Essaierons-nous d’interroger là-dessus les artistes eux-mêmes ? Ils nous répondront, tout au plus, qu’une fatalité irrésistible les a entraînés à vouloir produire des œuvres d’art, souvent malgré toute sorte d’obstacles. Et ils ajouteront que, au moment où ils produisent, ils ont l’impression d’être saisis d’une fièvre, d’être transportés au-delà du monde réel, d’obéir à ce qu’on appelait autrefois « l’inspiration. » Nous adresserons-nous à la zoologie, pour rechercher l’origine possible du sentiment artistique dans l’évolution animale ? Nous verrons que certains animaux paraissent connaître ce sentiment, mais sans que rien nous indique d’où ni comment ils l’ont pris. Consulterons-nous l’histoire des sociétés humaines ? Nous y trouverons, dès le début, des arts et des artistes, ce qui achèvera simplement de nous prouver à quel point les divers sentimens artistiques sont bien des besoins naturels, des facultés irréductibles et inexplicables. Et pour ce qui est de l’ethnographie, « toute la science des races est un chaos sans issue, de telle manière qu’on peut aisément dire une foule de choses sur l’influence du sol et du climat, mais que tout ce qu’on peut en dire ne signifie rien. »

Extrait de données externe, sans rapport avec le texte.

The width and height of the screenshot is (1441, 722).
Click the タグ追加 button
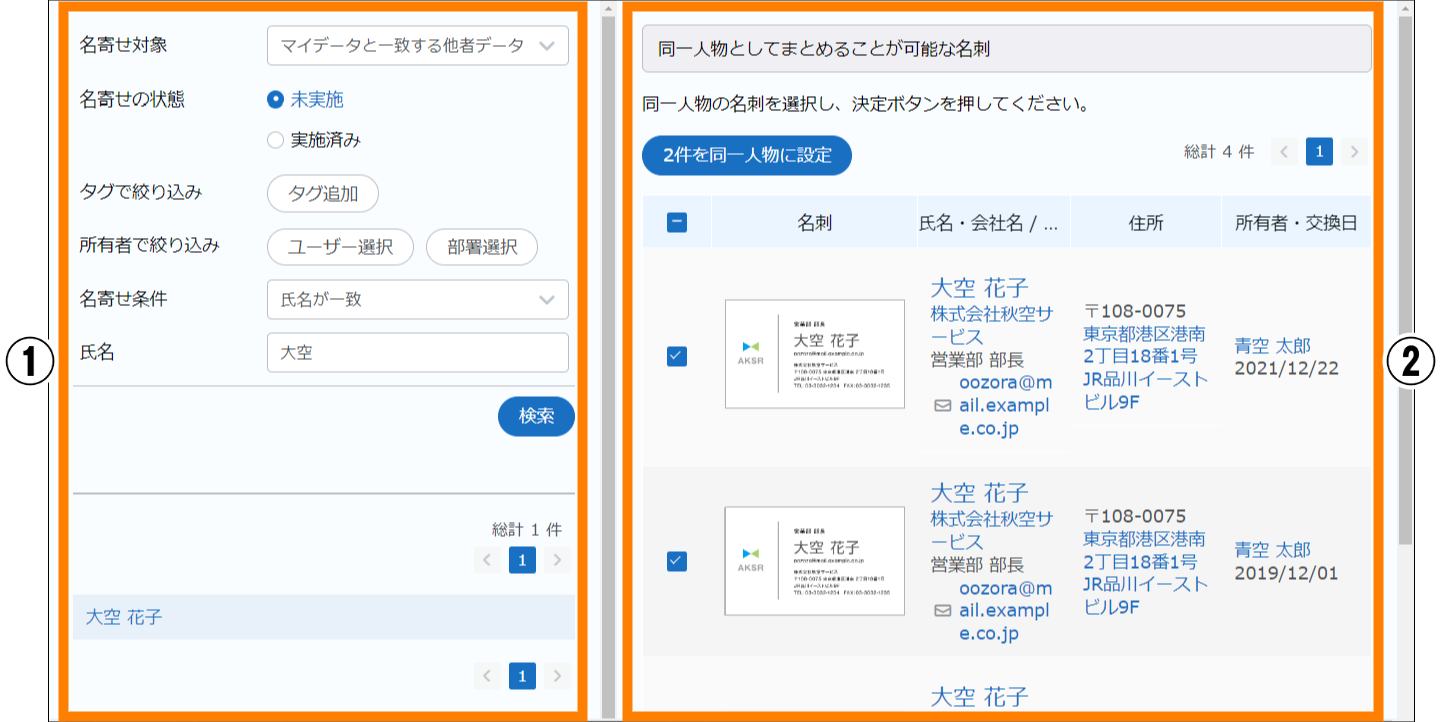pyautogui.click(x=322, y=194)
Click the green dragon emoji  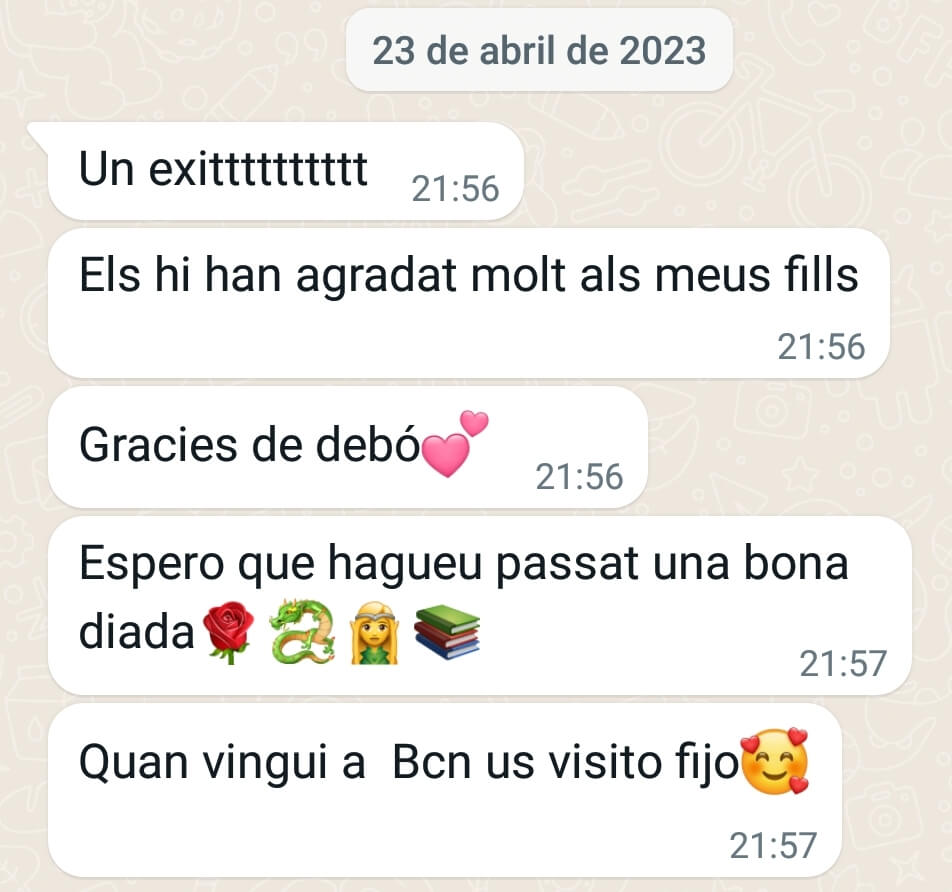(x=302, y=632)
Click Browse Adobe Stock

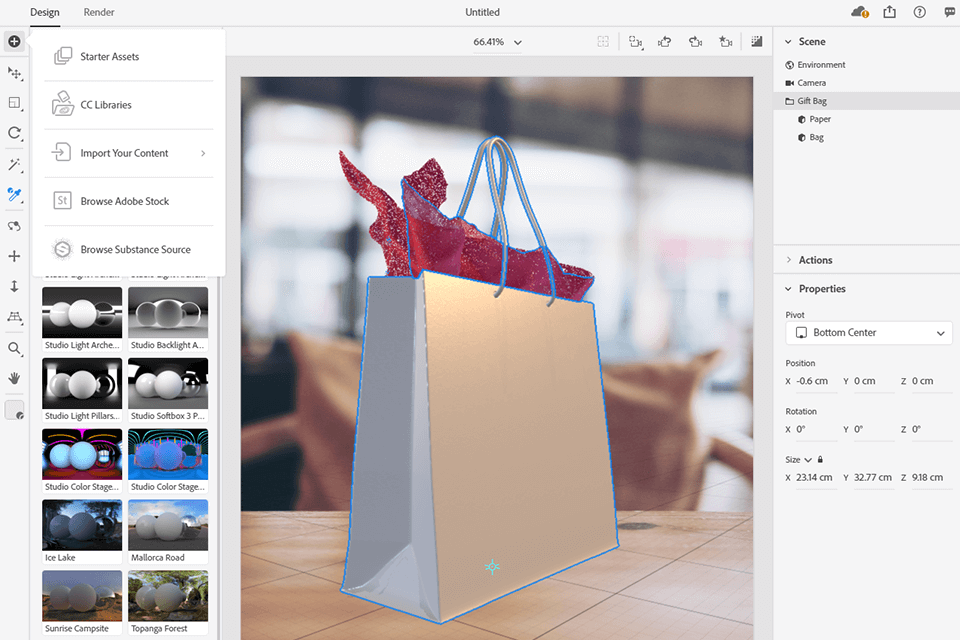[124, 201]
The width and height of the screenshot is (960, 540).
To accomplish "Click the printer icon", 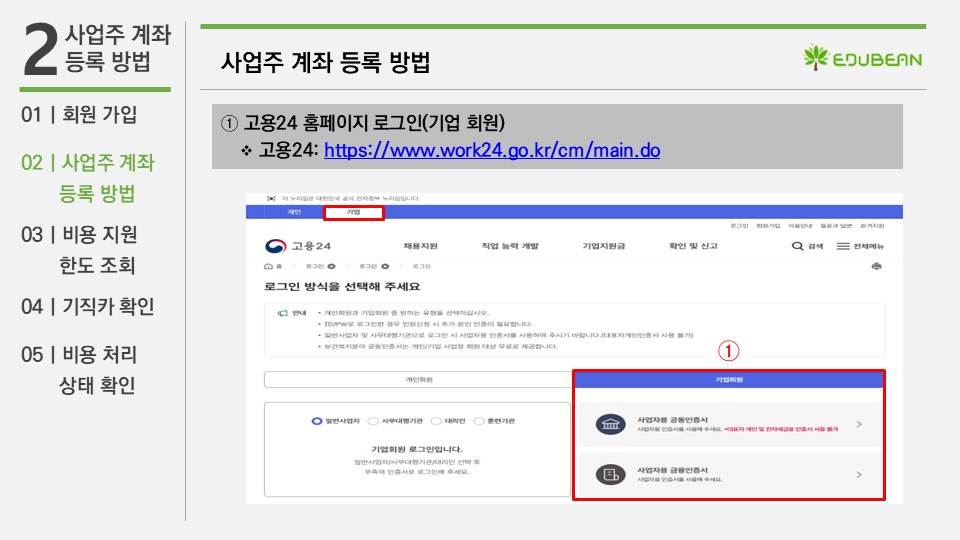I will (877, 267).
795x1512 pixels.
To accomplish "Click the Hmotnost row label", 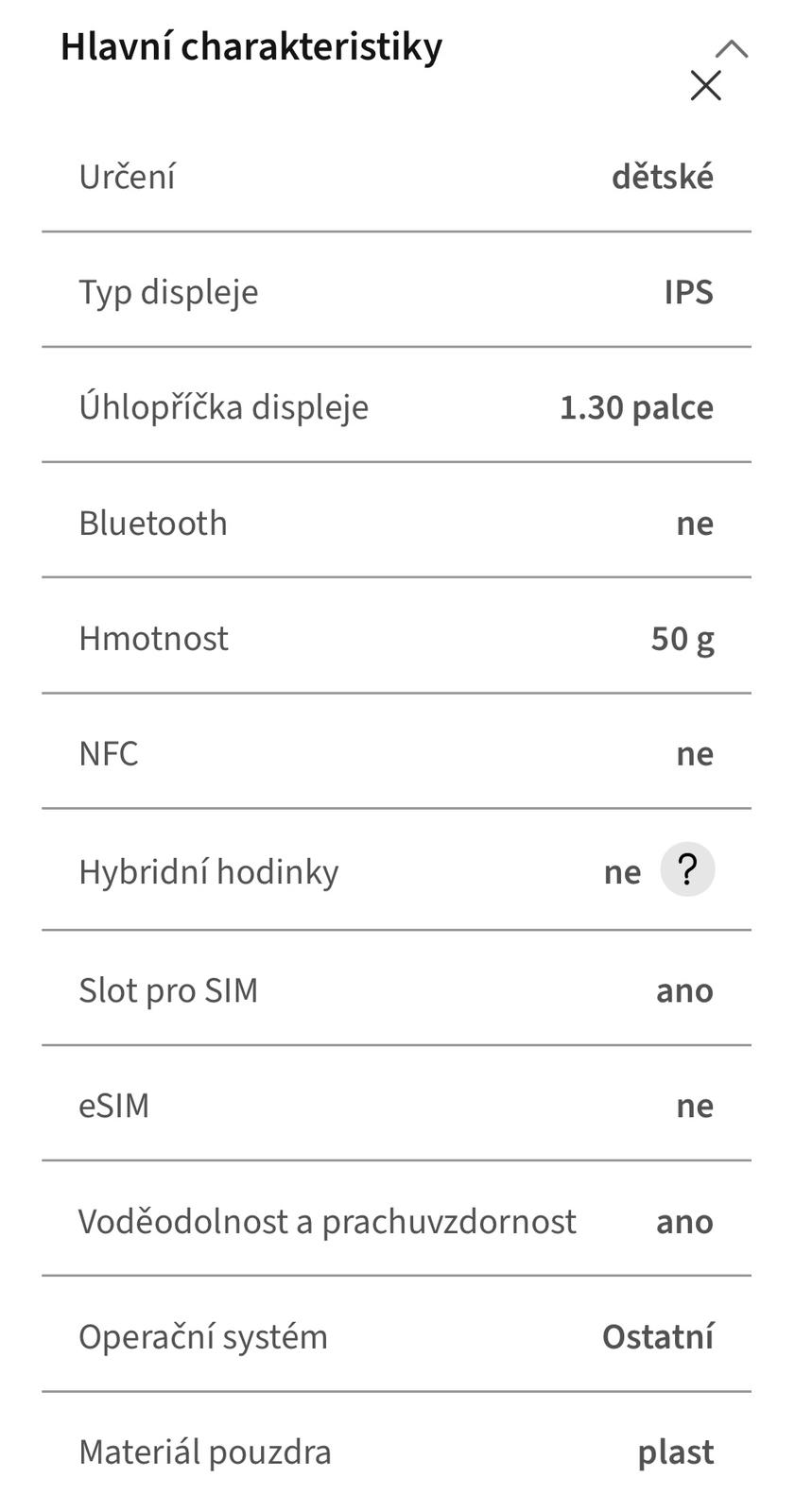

Enfin, l’histoire des arts nous démontre que le talent est toujours un don inné, et ne s’acquiert point. Il est assez souvent héréditaire, mais souvent aussi il ne dépend en aucune façon de l’hérédité. M. Mœbius a fait, à ce sujet, une abondante et minutieuse enquête dont les résultats sont assez curieux. Sur 2 365 noms de peintres, il en a trouvé 1 598 qui ne figurent qu’une seule fois dans l’histoire de la peinture, c’est-à-dire qui désignent des artistes dont les parens, selon toute vraisemblance, n’étaient que faiblement pourvus de talens artistiques. Dans les cas où l’hérédité du talent existe, elle se produit invariablement du père au fils ou à la fille : le talent de la mère ne se transmet pas. Ou plutôt, d’après M. Mœbius, le talent de la mère ne se transmet aux enfans que dans le seul art de la poésie. On ne connaît pas un peintre ni un musicien qui ait hérité ses dons de sa mère. Mais, en revanche, dans la biographie des grands écrivains, où d’ailleurs les cas d’hérédité sont infiniment plus rares, on découvre très souvent des traces incontestables d’une influence maternelle. Ace point de vue comme à plusieurs autres, M. Mœbius est tenté de voir, dans la poésie, un art plus différent de la peinture et de la musique que ceux-ci ne le sont l’un de l’autre : un art pour ainsi dire plus raffiné, plus « civilisé, » plus essentiellement féminin.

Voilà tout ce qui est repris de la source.